Impression cytology of the conjunctival surface showed distinctly more frequent and more pronounced signs of squamous metaplasia of the conjunctival epithelium in ESRF patient in adult and old age [7–9]. To our knowledge there were no previous investigations for the status of the conjunctival epithelium in children with ESRF especially in Egypt. In this study, almost all cases showed no evidence of squamous metaplasia based on the ordinary cytological evaluation or more accurately by assessment of CK5/6 molecule that is specific for squamous epithelium [10, 11]. There are only very few countable cells in one case: a 15-year-old girl on dialysis since the age of 8 showed early squamous metaplastic changes based on weak expression of CK5/6 (Figure 1(e)). This implies that the development of conjunctival squamous metaplasia which is a major morphological cellular change occurs after long-term dialysis. On support for this contention, Demir and his colleagues  reported that severity of conjunctival squamous metaplasia is related to the duration of ESRF. They showed that 44% of adult patients with ESRF for more than 10 years showed conjunctival squamous metaplasia compared to 22% of patients with CRF of less than 10-year duration. Moreover, in another study of adult patients with ESRF by Bakaris et al. , they found no correlation between impression cytology and calcium deposit grades but the presence of conjunctival inflammation correlated with the existence of extensive squamous metaplasia. This implies that the development of conjunctival squamous metaplasia in ESRF occurs after a long-term dialysis.

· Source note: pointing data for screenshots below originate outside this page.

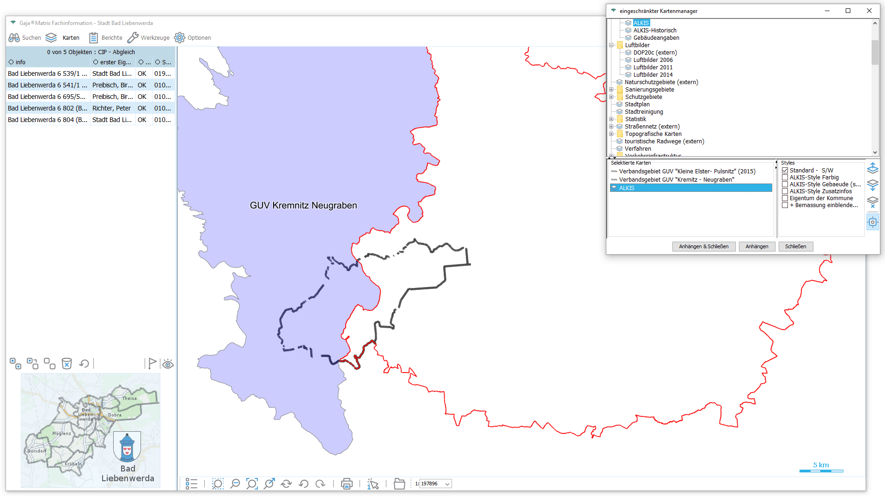Image resolution: width=885 pixels, height=496 pixels.
Task: Check Eigentum der Kommune style
Action: (x=785, y=198)
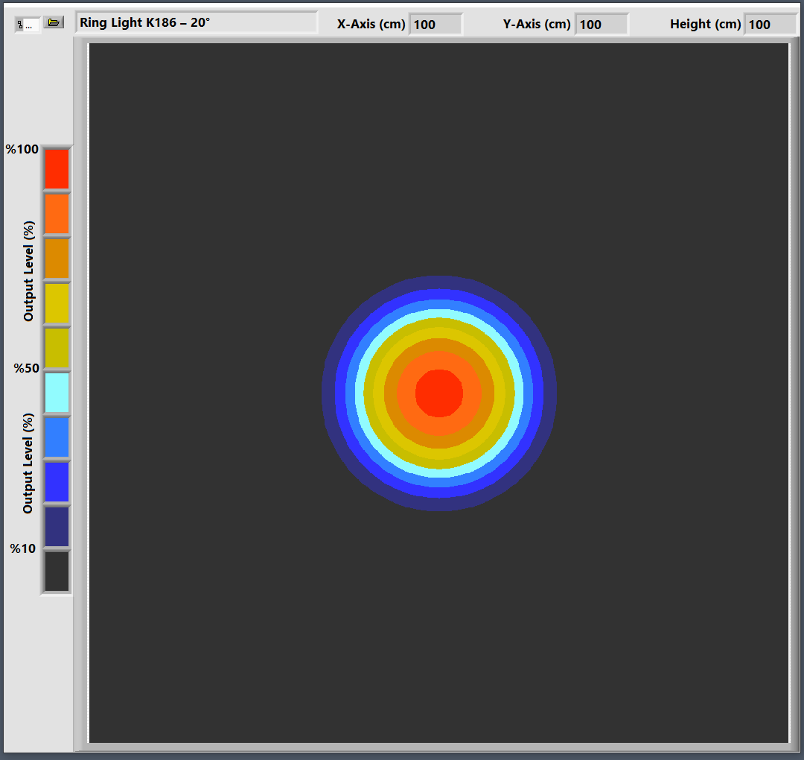Viewport: 804px width, 760px height.
Task: Click the open folder browse icon
Action: coord(53,22)

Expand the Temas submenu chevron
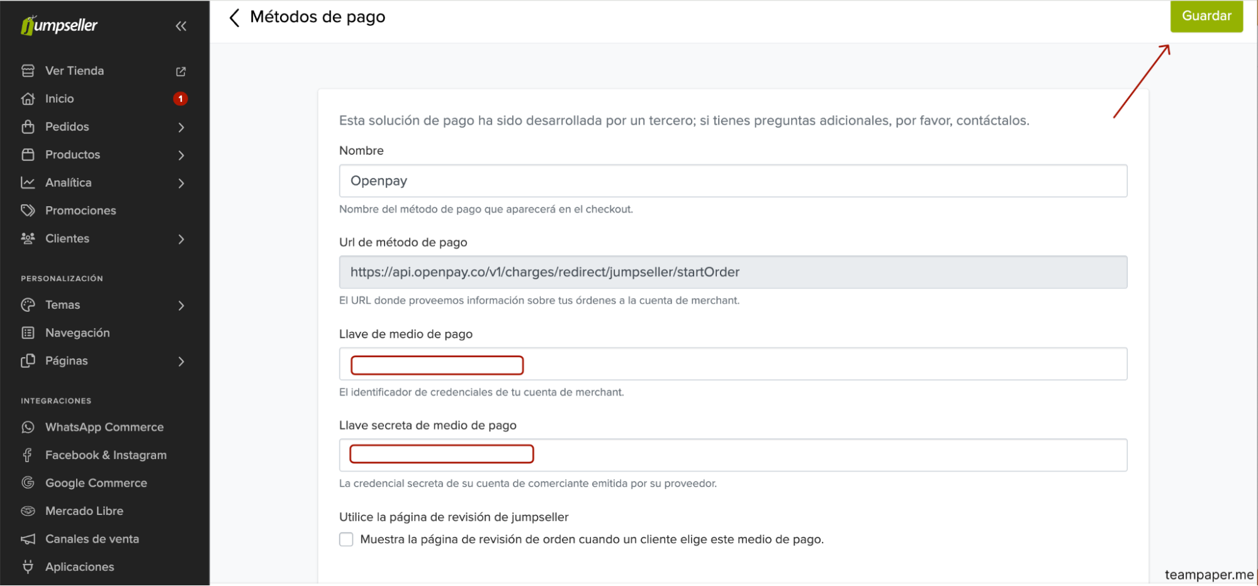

Patients on chronic dialysis and especially children are predisposed to malnutrition and indeed this seems to be the case for this cohort whose mean weight is 24.7 kg at a mean age of 11 years as well as BMI 14.85 kg/m2 (below 3rd percentile for both girls and boys at this age) which reflect the state of vitamins and minerals deficiency which play a golden role in all organ functions including the eye and lacrimal glands .
In this study the mean values for systolic blood pressure (125 mmHg) which were between 90th and 97th percentile and diastolic blood pressures (80 mmHg) which were between 85th and 97th percentile according to WHO charts for blood pressure  were higher than controls and this was expected secondary to renal ischemia resulting in activation of renin-angiotensin system and secondary elevation of blood pressure . Fortunately, in children of this study the mean intraocular pressure was normal corresponding to their age group. There was no affection of higher blood pressures on the retina or visual acuity. Furthermore, there were no significant correlations between the blood pressure and the tear functions excluding the blood pressure as a cause of tear functions disorders in ESRF patients in the present study. With regard to the drugs received by our patients in the form of supplementary vitamin D, calcium carbonate, iron, folic acid, and erythropoietin hormone and methyldopa, all of them do not affect the tear functions [20, 21].
The basal tear secretion and tear film stability were lower while the dry eye symptoms such as itching and redness were more common among children with ESRF. The duration of ESRF and dialysis duration seem to be related to the disturbances in tear secretion and tear film stability. However, squamous metaplasia of the conjunctival epithelium is very rare. Routine ophthalmological examination for children with ESRF on dialysis is suggested for early detection of eye abnormalities.
Conflict of Interests
The authors had no any conflict of interests.